Staffel Süd: Panther beißen Löwen und Kornwestheim führt nun alleine

 

Aufsteiger gegen amtierenden Meister. Klare Sache? Ja, aber von der anderen Seite. Denn der TV Kornwestheim spielte sich gegen die SG Nußloch in einen Rausch und gewann 37:30. „Das ist natürlich geil! Wir haben jetzt zwei Favoriten in Folge geschlagen. Aber wir werden auch in Zukunft mit Respekt und gut vorbereitet an die Sache rangehen. Wir müssen immer im Hinterkopf behalten, dass wir hier der Aufsteiger sind“, sagte Peter Jungwirth, mit elf Treffern wieder einmal bester TVK-Werfer. Auf der anderen Seite beklagte man das Zeitstrafen -Verhältnis im ersten Durchgang. „Aktuell ist der Wurm drin. Das ist eine schwierige Phase. Wir müssen schauen, dass wir schnellstmöglich aus diesem kleinen Tal, das wir gerade durchlaufen wieder herauskommen“, kommentierte Gäste-Trainer Christian Job die dritte Saisonniederlage, die nach dem 16:17-Zwischenstand noch recht deutlich ausfiel.

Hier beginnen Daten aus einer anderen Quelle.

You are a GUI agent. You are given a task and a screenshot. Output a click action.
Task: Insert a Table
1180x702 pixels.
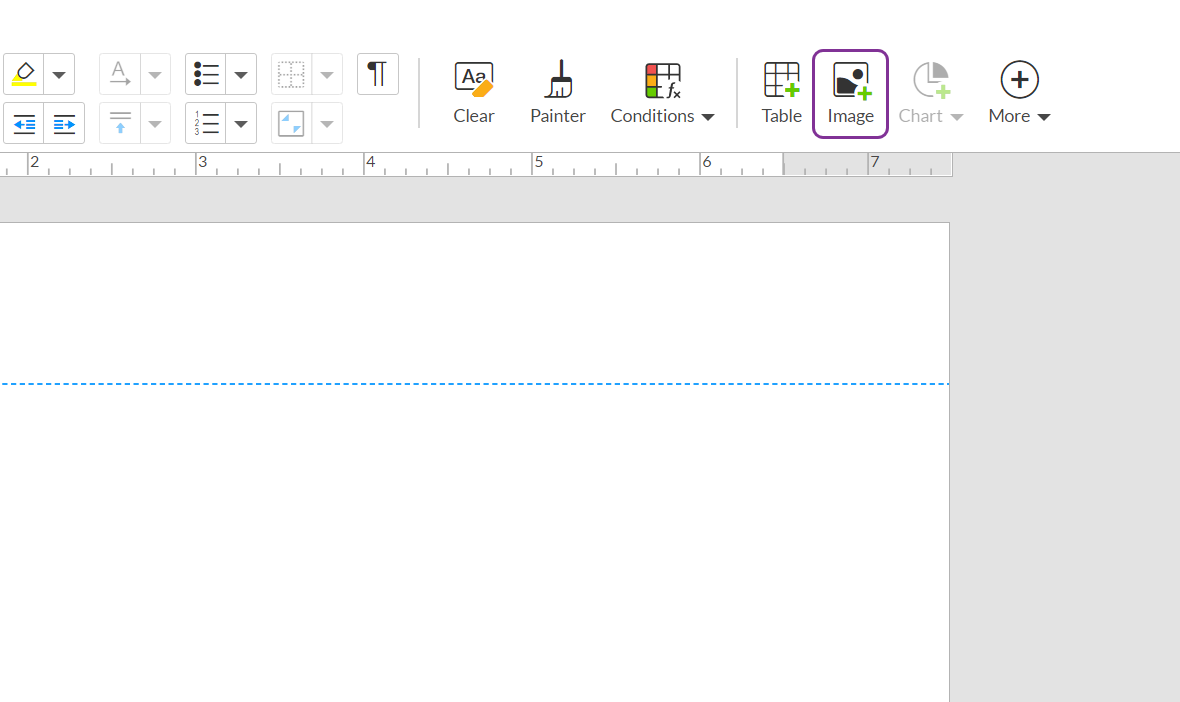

Die Heimspielstätte des TuS Fürstensfeldbruck entwickelt sich mehr und mehr zu einer Festung. Nach der TGS Pforzheim musste nun mit Tabellenführer Rhein-Neckar Löwen II im Panther-Käfig die Punkte abgeben. Beide Teams lieferten sich einen offenen Schlagabtausch. In der entscheidenden Phase hielt Michael Luderschmid drei sehr wichtige Bälle von außen, mit denen er die Zeichen auf Sieg über den Tabellenführer setzte. In den letzten Minuten versuchten es die Gäste zwar nochmals mit einer Manndeckung, die aber nicht zum gewünschten Erfolg führte, so dass es Tobias Prestele vorbehalten war, mit der Schlusssirene den Treffer zum verdienten 26:23 Erfolg zu erzielen. „Die Liga ist heuer so ausgeglichen – mir war klar, dass wir an einem guten Tag auch den Spitzenreiter schlagen können“, sagte er und freute sich über „einen rundum gelungenen Handballabend“, sagte TuS-Trainer Martin Wild dem Münchener Merkur. Für uns ist diese Niederlage kein Beinbruch. Unser guter Tabellenplatz ist eine schöne Momentaufnahme, aber unser Ziel ist weiter der Klassenverbleib und dafür haben wir bisher schon richtig viel Punkte gesammelt“, kommentierte RNL-II-Trainer Michel Abt.